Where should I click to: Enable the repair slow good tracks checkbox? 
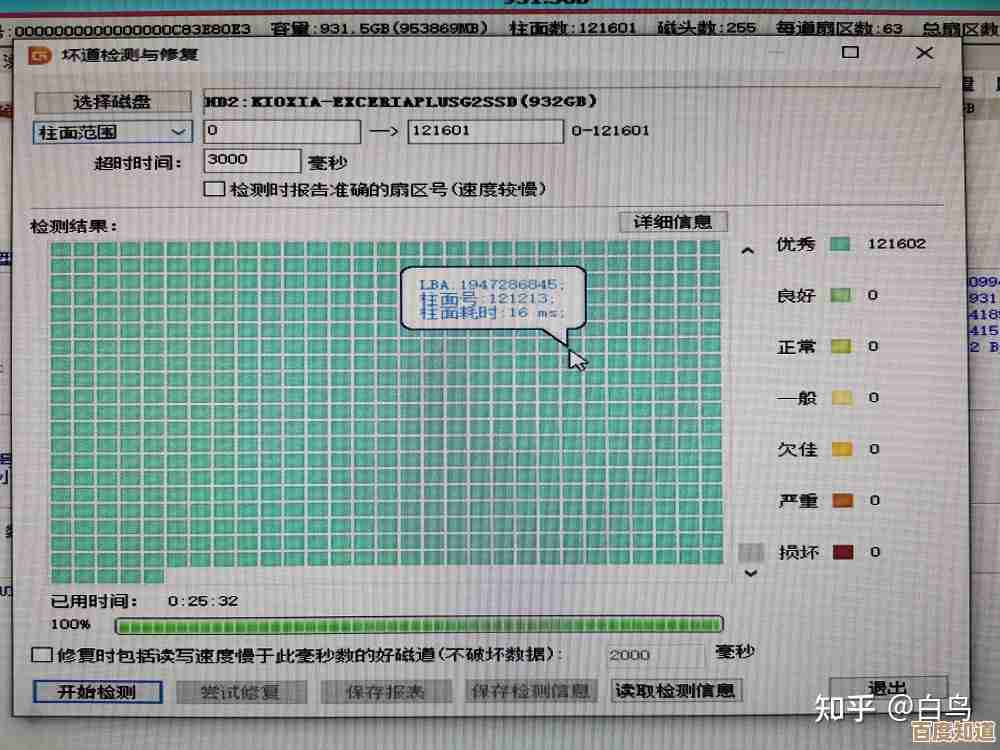[x=40, y=654]
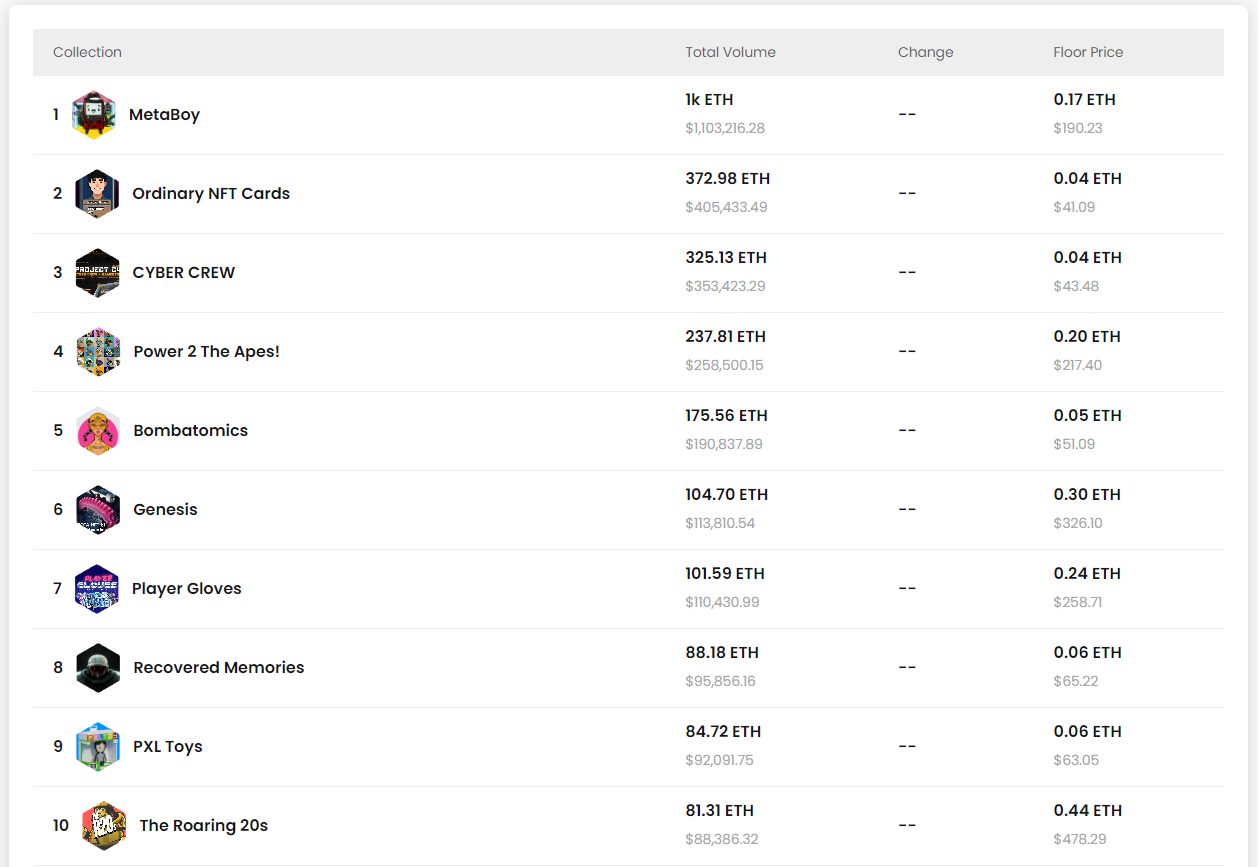
Task: Sort by the Total Volume column header
Action: (730, 52)
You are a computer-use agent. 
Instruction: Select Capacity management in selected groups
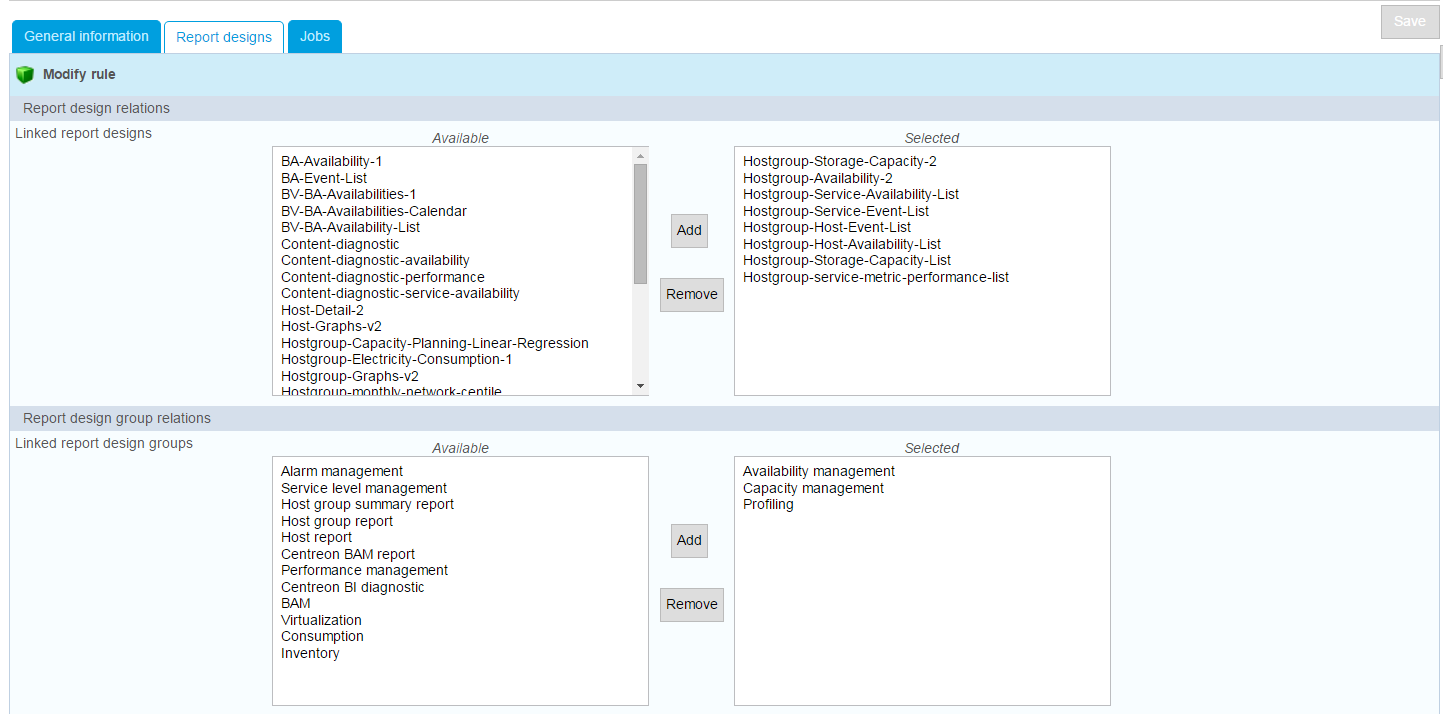pos(813,488)
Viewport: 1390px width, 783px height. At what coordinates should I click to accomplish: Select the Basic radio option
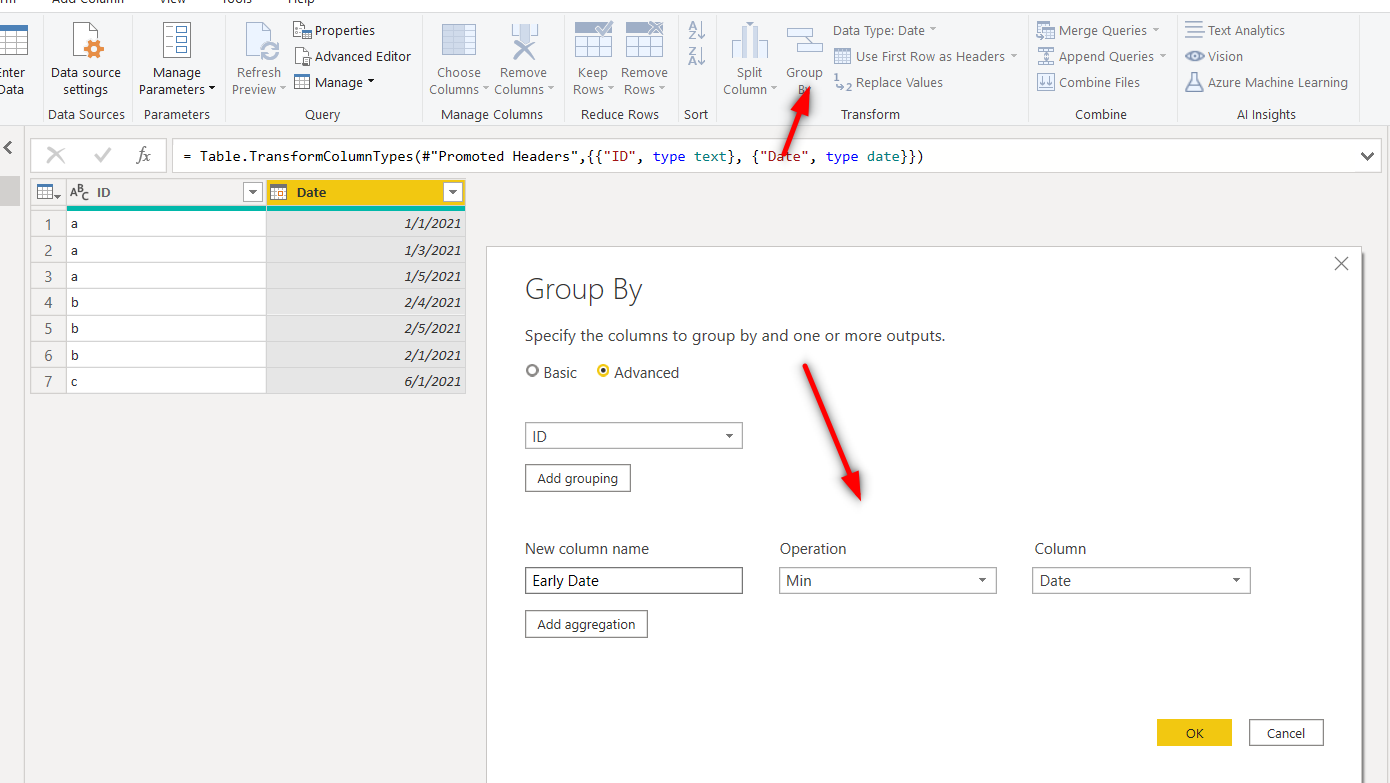tap(532, 372)
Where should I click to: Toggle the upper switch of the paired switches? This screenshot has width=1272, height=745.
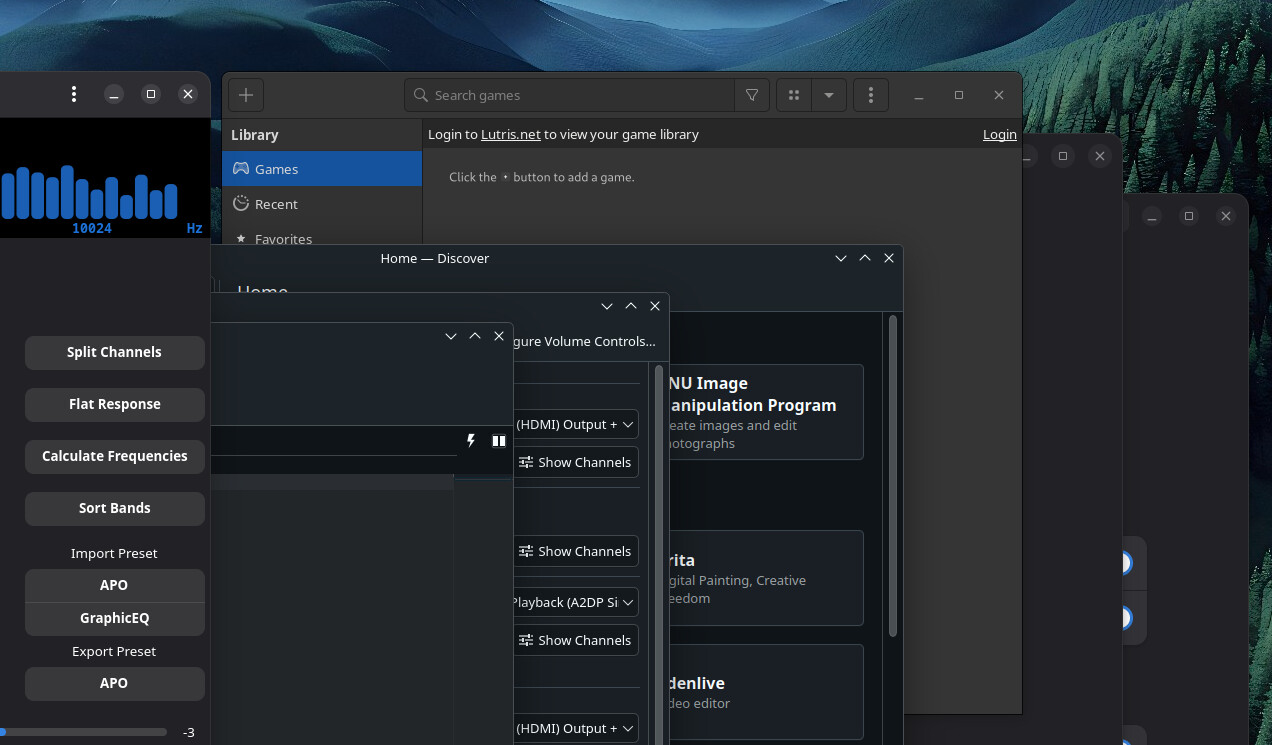click(x=1124, y=563)

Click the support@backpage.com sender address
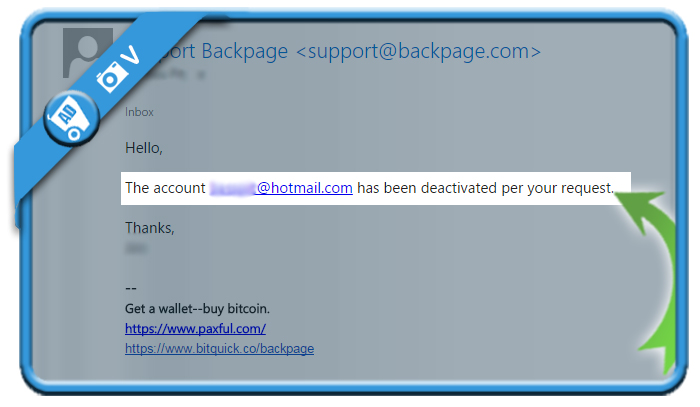419,51
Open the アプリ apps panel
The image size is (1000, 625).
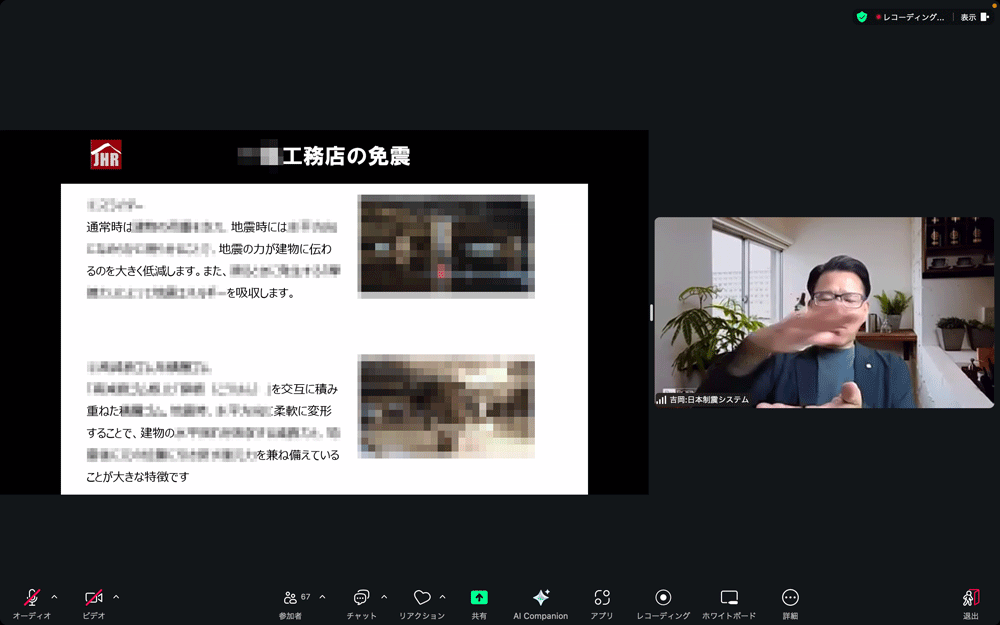point(601,598)
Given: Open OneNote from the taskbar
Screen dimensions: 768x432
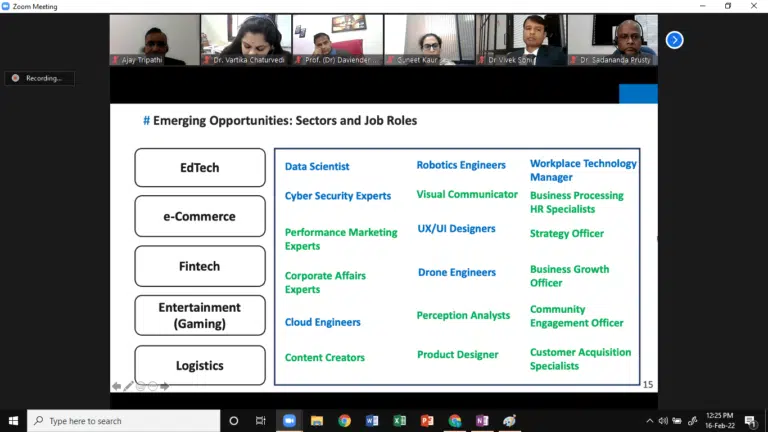Looking at the screenshot, I should click(482, 421).
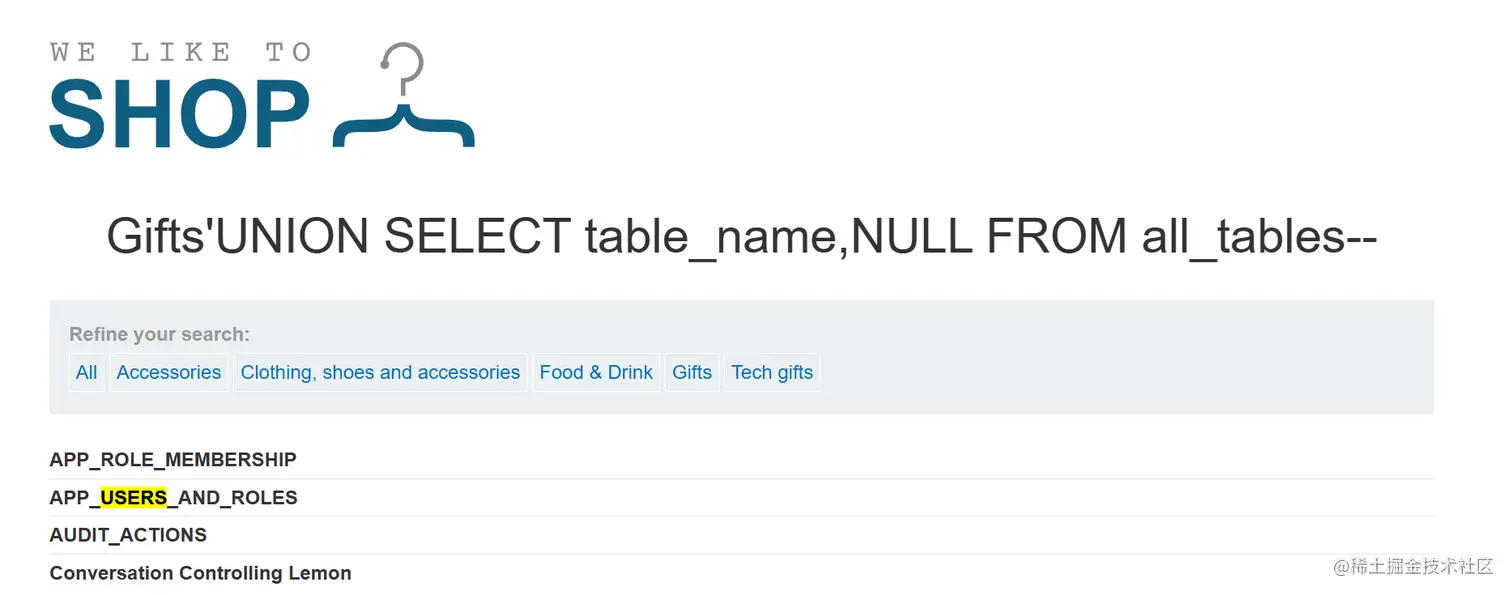Screen dimensions: 1512x595
Task: Click the Refine your search label
Action: click(x=160, y=334)
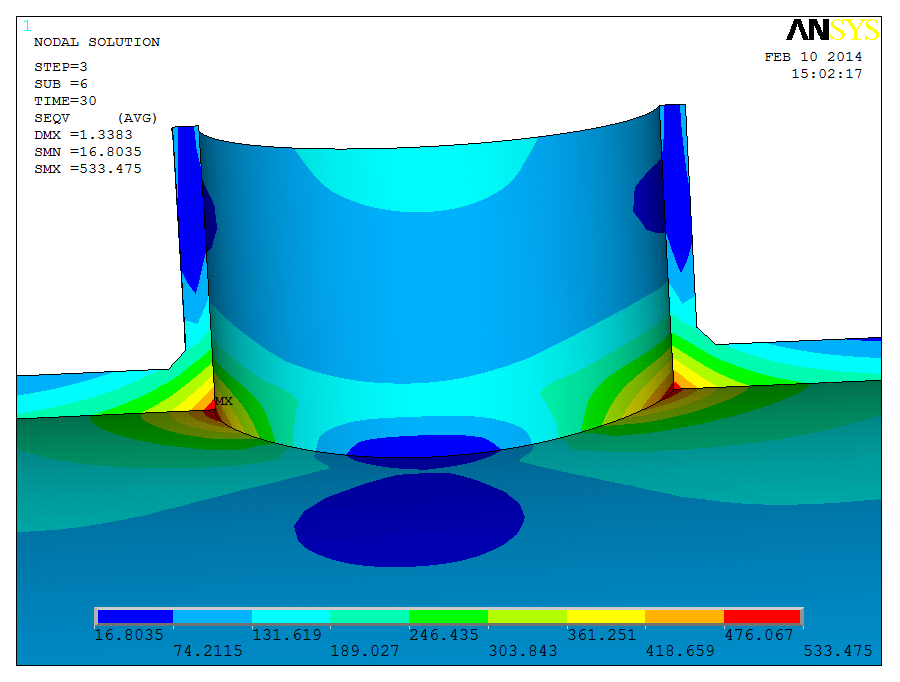Click the 15:02:17 timestamp

[827, 74]
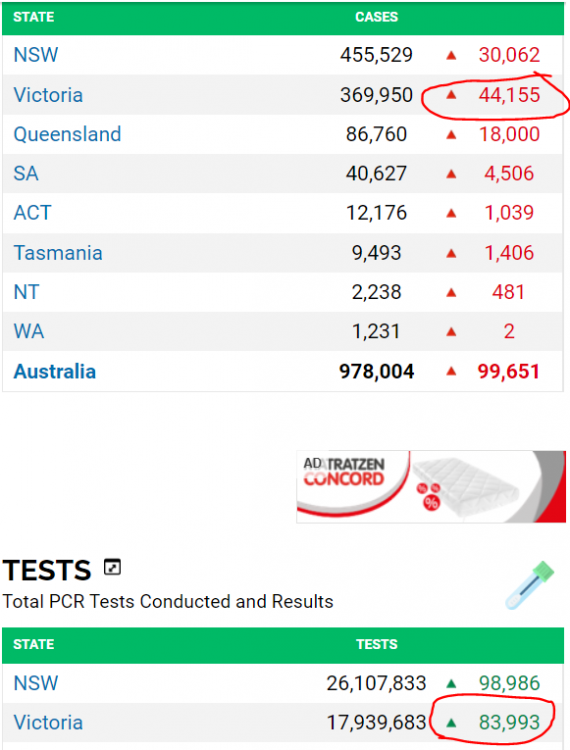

==============================

Required work. If an entry contains an image, skip the image and return the rest of the listing unchanged.

Solution to this exercise.
Where should I click to: Enable the repair slow good tracks checkbox? 
[x=40, y=654]
Task: Sort by the Total Volume column header
Action: (730, 52)
You are a computer-use agent. 
Instruction: Select Capacity management in selected groups
pos(813,488)
Viewport: 1390px width, 783px height. At what coordinates should I click to accomplish: Select the Basic radio option
tap(532, 372)
Where should I click to: Toggle the upper switch of the paired switches? This screenshot has width=1272, height=745.
click(x=1124, y=563)

Click the support@backpage.com sender address
419,51
Open the アプリ apps panel
The image size is (1000, 625).
point(601,598)
Given: Open OneNote from the taskbar
Screen dimensions: 768x432
Looking at the screenshot, I should click(482, 421).
Screen dimensions: 1512x595
Task: Click the Refine your search label
Action: click(x=160, y=334)
Click the 15:02:17 timestamp

[827, 74]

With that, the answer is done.